> [PAGE EXTRACT]
####

Thursday, April 30, 2009

Swine-flu scare is making me mad


The enormous proportions of the swine-flu scare is beginning to annoy me so much. It is so frustrating that the media decides to grab on to anything it can find on order to feed any weakness it can spot in even the most grounded of humans. Because that is what media is doing. Instead of clearly providing us with purse facts, it feeds our weakest spots, it taps in to our deepest fears and nightmares by painting a horrible apocalypse of death and gloom that will turn seemingly rational and realistic people in to irrational and highly volatile beings. And although it is clear that there are cases where this flu, as with all flu's, tragically have led to death, the fact of the matter is that the swine-flu, as all flu's, is mostly a nasty, annoying, energy-draining case of....well, the flu. I have never had respect for the type of journalism that will happily exchange facts for stories, and sadly, there seem to be a lot of exchanging done right now.

So, swine-flu. Shall we lock ourselves up, leave the country? It is a good thing I have a ´n earthquake kit in the garage, because, if you believe the news, or rather, people who read the news, it is high time to stock up on the rice-roni and canned spaghetti hoops, that is what one mother in my playgroup is doing this week. Just in case the government will proclaim nation-wide evacuation, or something...
In my playgroup I also heard comments such as:
- My son's friends all have Mexican nannies/I live in a neighborhood with a very high Mexican population. Do we need to move out/get our flu-shots/stop playing in the park/not leave the house?

It's time for a serious reality check.

Wednesday, April 29, 2009

Magic fairy-request


I never thought that time would become such a commodity, and that I would be so ready and eager to trade it for almost anything else I own.
The thing is, I need time, and lot's of it. How on earth am I supposed to be able to do all the things I need to do before I get so old that my body will refuse my actions (believe me, at nearly 36, it's already happening)? I am probably not the first one to express a wish of cloning, or a desire to cut myself in half. I really do need to be in several places at the same time. We have playgroups, ballet practice, after-school, play-dates, swimming, my studies, his work, the odd dinner-party, the occasional concert, and a house that would benefit from some TLC.

At night, when the kids have gone to bed, I sit down, take a deep breath, and I start counting out loud all the things I have done, all the things I need to do, and all the things I really should do but don't have the energy for. My husband looks at me and tells me to stop being so hard on myself.
- You shouldn't put yourself under so much pressure. He says. You should take it easy. Take things a bit slowly.

####

(Element and text position data)
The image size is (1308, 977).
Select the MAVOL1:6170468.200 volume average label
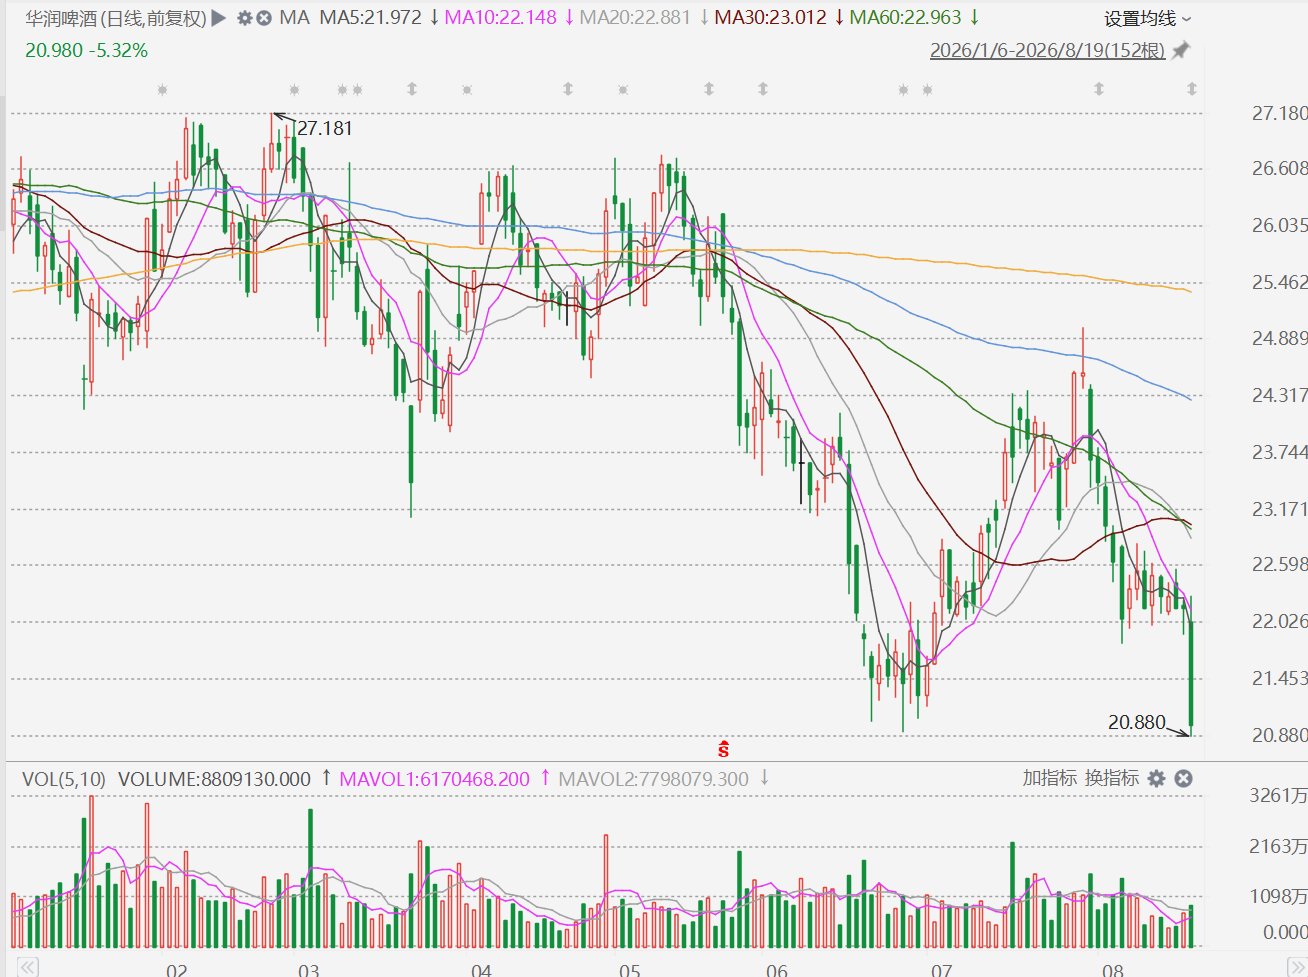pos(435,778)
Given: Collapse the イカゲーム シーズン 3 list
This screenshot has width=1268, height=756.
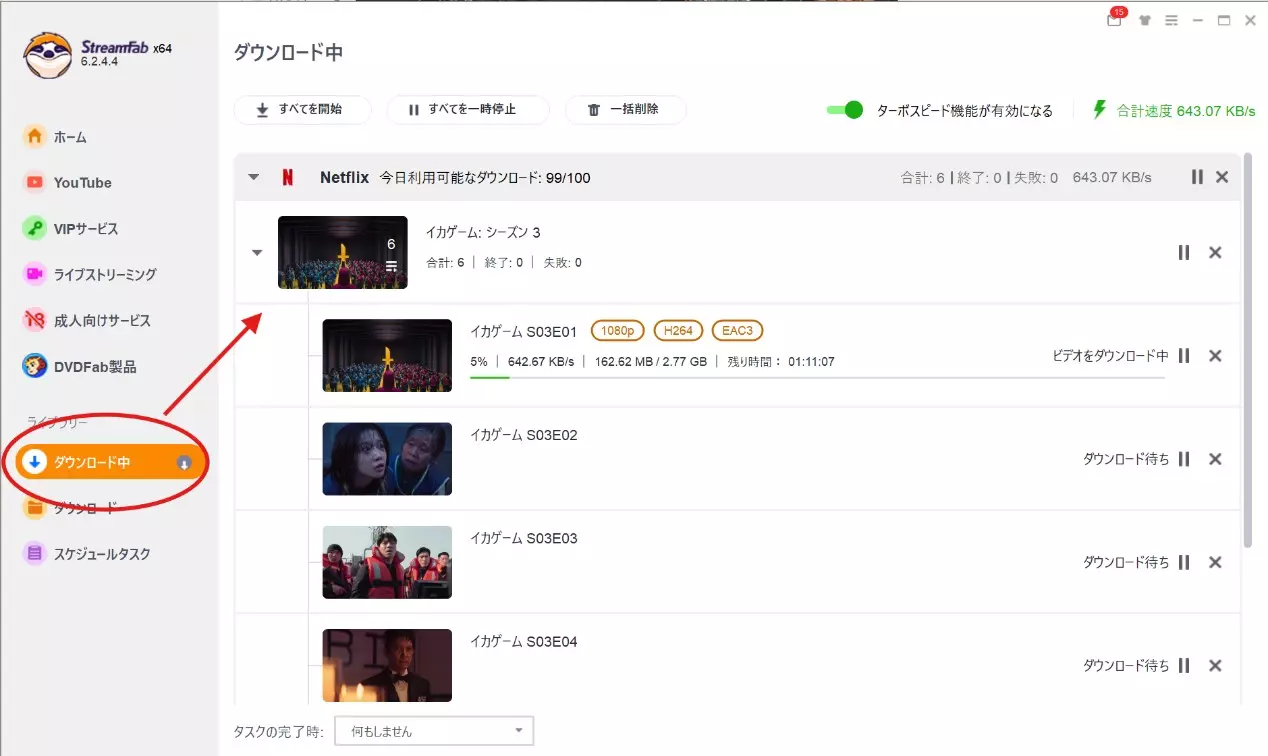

####

> [PROBLEM TO SOLVE]
From the blog posts, return the passage starting at "It's time for" and ending at "else I own.".

> [ANSWER TO THE EXERCISE]
It's time for a serious reality check.

Wednesday, April 29, 2009

Magic fairy-request


I never thought that time would become such a commodity, and that I would be so ready and eager to trade it for almost anything else I own.